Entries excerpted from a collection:

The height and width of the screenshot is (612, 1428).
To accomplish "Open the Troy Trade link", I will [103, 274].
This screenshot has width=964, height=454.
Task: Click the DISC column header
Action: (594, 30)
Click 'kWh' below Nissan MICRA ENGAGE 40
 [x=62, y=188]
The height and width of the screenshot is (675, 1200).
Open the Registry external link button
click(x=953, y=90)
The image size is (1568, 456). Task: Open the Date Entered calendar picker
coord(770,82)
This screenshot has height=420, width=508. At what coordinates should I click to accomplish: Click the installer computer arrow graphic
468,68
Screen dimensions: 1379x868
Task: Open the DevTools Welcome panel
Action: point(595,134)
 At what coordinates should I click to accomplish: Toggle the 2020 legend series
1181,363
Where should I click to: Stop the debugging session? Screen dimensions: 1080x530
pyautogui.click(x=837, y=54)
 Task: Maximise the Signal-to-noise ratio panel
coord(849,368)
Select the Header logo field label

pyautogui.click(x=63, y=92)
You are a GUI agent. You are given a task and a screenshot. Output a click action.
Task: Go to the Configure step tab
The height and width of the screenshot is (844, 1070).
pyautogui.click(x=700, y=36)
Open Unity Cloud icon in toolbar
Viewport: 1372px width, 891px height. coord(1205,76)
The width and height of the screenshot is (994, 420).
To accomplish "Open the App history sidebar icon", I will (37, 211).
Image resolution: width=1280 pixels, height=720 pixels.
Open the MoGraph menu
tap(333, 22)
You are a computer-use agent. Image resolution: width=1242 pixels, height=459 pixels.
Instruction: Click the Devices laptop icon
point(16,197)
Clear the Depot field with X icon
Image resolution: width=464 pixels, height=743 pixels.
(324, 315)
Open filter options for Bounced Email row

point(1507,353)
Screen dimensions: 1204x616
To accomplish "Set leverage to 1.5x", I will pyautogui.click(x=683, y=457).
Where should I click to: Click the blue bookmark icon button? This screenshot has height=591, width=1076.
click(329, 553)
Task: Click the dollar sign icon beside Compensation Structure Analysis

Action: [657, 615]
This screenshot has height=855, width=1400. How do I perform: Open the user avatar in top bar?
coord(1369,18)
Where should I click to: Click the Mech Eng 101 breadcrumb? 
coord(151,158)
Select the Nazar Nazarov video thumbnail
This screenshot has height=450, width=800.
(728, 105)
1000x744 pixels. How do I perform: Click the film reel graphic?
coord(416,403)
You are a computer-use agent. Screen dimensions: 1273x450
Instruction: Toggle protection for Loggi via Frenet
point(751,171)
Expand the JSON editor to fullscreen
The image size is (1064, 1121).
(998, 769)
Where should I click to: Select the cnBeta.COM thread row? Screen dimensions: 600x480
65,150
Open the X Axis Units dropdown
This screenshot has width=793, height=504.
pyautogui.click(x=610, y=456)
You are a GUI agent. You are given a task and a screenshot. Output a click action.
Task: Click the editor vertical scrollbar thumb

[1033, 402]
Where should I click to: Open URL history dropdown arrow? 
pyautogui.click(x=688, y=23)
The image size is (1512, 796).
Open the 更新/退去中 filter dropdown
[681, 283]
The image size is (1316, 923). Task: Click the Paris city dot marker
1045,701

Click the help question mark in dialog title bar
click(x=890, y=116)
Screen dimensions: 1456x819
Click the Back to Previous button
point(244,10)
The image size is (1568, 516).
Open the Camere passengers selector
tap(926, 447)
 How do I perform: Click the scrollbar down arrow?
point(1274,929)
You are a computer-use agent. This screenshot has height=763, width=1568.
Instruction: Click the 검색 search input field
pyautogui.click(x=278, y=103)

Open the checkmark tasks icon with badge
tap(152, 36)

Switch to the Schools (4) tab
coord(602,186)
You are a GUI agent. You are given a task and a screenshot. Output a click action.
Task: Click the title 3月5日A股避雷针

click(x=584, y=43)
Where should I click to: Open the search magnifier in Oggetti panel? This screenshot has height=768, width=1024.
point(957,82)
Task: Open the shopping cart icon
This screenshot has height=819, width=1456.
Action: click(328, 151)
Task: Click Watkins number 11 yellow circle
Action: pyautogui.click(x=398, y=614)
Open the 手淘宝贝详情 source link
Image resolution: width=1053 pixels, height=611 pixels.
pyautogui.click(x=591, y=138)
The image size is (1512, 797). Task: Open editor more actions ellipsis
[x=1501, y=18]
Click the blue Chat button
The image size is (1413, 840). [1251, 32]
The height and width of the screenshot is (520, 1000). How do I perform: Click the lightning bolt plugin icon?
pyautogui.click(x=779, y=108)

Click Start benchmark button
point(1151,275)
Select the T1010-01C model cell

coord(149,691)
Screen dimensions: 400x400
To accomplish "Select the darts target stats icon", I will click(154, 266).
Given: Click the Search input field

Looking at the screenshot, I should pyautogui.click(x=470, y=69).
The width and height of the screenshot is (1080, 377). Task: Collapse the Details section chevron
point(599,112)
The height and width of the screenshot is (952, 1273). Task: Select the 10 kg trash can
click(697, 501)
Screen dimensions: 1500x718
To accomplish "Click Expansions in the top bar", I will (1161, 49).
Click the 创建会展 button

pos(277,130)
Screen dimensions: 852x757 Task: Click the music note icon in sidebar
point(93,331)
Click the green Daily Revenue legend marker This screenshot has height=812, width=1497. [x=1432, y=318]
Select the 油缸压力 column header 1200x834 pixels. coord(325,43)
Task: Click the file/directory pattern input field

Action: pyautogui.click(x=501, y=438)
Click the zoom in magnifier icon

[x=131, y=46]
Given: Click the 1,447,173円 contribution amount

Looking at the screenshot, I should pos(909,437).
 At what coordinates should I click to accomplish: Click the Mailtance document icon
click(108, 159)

• **What is needed**: Output every line of these entries again, unchanged.

• **Finished task**:
The height and width of the screenshot is (612, 1428).
To accomplish "Open the Troy Trade link", I will [103, 274].
This screenshot has width=964, height=454.
Task: Click the DISC column header
Action: (594, 30)
Click 'kWh' below Nissan MICRA ENGAGE 40
 [x=62, y=188]
The height and width of the screenshot is (675, 1200).
Open the Registry external link button
click(x=953, y=90)
The image size is (1568, 456). Task: Open the Date Entered calendar picker
coord(770,82)
This screenshot has height=420, width=508. At what coordinates should I click to accomplish: Click the installer computer arrow graphic
468,68
Screen dimensions: 1379x868
Task: Open the DevTools Welcome panel
Action: point(595,134)
 At what coordinates should I click to accomplish: Toggle the 2020 legend series
1181,363
Where should I click to: Stop the debugging session? Screen dimensions: 1080x530
pyautogui.click(x=837, y=54)
 Task: Maximise the Signal-to-noise ratio panel
coord(849,368)
Select the Header logo field label

pyautogui.click(x=63, y=92)
You are a GUI agent. You are given a task and a screenshot. Output a click action.
Task: Go to the Configure step tab
The height and width of the screenshot is (844, 1070).
pyautogui.click(x=700, y=36)
Open Unity Cloud icon in toolbar
Viewport: 1372px width, 891px height. coord(1205,76)
The width and height of the screenshot is (994, 420).
To accomplish "Open the App history sidebar icon", I will (37, 211).
Image resolution: width=1280 pixels, height=720 pixels.
Open the MoGraph menu
tap(333, 22)
You are a computer-use agent. Image resolution: width=1242 pixels, height=459 pixels.
Instruction: Click the Devices laptop icon
point(16,197)
Clear the Depot field with X icon
Image resolution: width=464 pixels, height=743 pixels.
(324, 315)
Open filter options for Bounced Email row

point(1507,353)
Screen dimensions: 1204x616
To accomplish "Set leverage to 1.5x", I will pyautogui.click(x=683, y=457).
Where should I click to: Click the blue bookmark icon button? This screenshot has height=591, width=1076.
click(329, 553)
Task: Click the dollar sign icon beside Compensation Structure Analysis

Action: [657, 615]
This screenshot has height=855, width=1400. How do I perform: Open the user avatar in top bar?
coord(1369,18)
Where should I click to: Click the Mech Eng 101 breadcrumb? 
coord(151,158)
Select the Nazar Nazarov video thumbnail
This screenshot has height=450, width=800.
(728, 105)
1000x744 pixels. How do I perform: Click the film reel graphic?
coord(416,403)
You are a computer-use agent. Screen dimensions: 1273x450
Instruction: Toggle protection for Loggi via Frenet
point(751,171)
Expand the JSON editor to fullscreen
The image size is (1064, 1121).
(998, 769)
Where should I click to: Select the cnBeta.COM thread row? Screen dimensions: 600x480
65,150
Open the X Axis Units dropdown
This screenshot has width=793, height=504.
pyautogui.click(x=610, y=456)
You are a GUI agent. You are given a task and a screenshot. Output a click action.
Task: Click the editor vertical scrollbar thumb

[1033, 402]
Where should I click to: Open URL history dropdown arrow? 
pyautogui.click(x=688, y=23)
The image size is (1512, 796).
Open the 更新/退去中 filter dropdown
[681, 283]
The image size is (1316, 923). Task: Click the Paris city dot marker
1045,701

Click the help question mark in dialog title bar
click(x=890, y=116)
Screen dimensions: 1456x819
Click the Back to Previous button
point(244,10)
The image size is (1568, 516).
Open the Camere passengers selector
tap(926, 447)
 How do I perform: Click the scrollbar down arrow?
point(1274,929)
You are a computer-use agent. This screenshot has height=763, width=1568.
Instruction: Click the 검색 search input field
pyautogui.click(x=278, y=103)

Open the checkmark tasks icon with badge
tap(152, 36)

Switch to the Schools (4) tab
coord(602,186)
You are a GUI agent. You are given a task and a screenshot. Output a click action.
Task: Click the title 3月5日A股避雷针

click(x=584, y=43)
Where should I click to: Open the search magnifier in Oggetti panel? This screenshot has height=768, width=1024.
point(957,82)
Task: Open the shopping cart icon
This screenshot has height=819, width=1456.
Action: click(328, 151)
Task: Click Watkins number 11 yellow circle
Action: pyautogui.click(x=398, y=614)
Open the 手淘宝贝详情 source link
Image resolution: width=1053 pixels, height=611 pixels.
pyautogui.click(x=591, y=138)
The image size is (1512, 797). Task: Open editor more actions ellipsis
[x=1501, y=18]
Click the blue Chat button
The image size is (1413, 840). [1251, 32]
The height and width of the screenshot is (520, 1000). How do I perform: Click the lightning bolt plugin icon?
pyautogui.click(x=779, y=108)

Click Start benchmark button
point(1151,275)
Select the T1010-01C model cell

coord(149,691)
Screen dimensions: 400x400
To accomplish "Select the darts target stats icon", I will click(154, 266).
Given: Click the Search input field

Looking at the screenshot, I should pyautogui.click(x=470, y=69).
The width and height of the screenshot is (1080, 377). Task: Collapse the Details section chevron
point(599,112)
The height and width of the screenshot is (952, 1273). Task: Select the 10 kg trash can
click(697, 501)
Screen dimensions: 1500x718
To accomplish "Click Expansions in the top bar", I will (1161, 49).
Click the 创建会展 button

pos(277,130)
Screen dimensions: 852x757 Task: Click the music note icon in sidebar
point(93,331)
Click the green Daily Revenue legend marker This screenshot has height=812, width=1497. [x=1432, y=318]
Select the 油缸压力 column header 1200x834 pixels. coord(325,43)
Task: Click the file/directory pattern input field

Action: pyautogui.click(x=501, y=438)
Click the zoom in magnifier icon

[x=131, y=46]
Given: Click the 1,447,173円 contribution amount

Looking at the screenshot, I should pos(909,437).
 At what coordinates should I click to accomplish: Click the Mailtance document icon
click(108, 159)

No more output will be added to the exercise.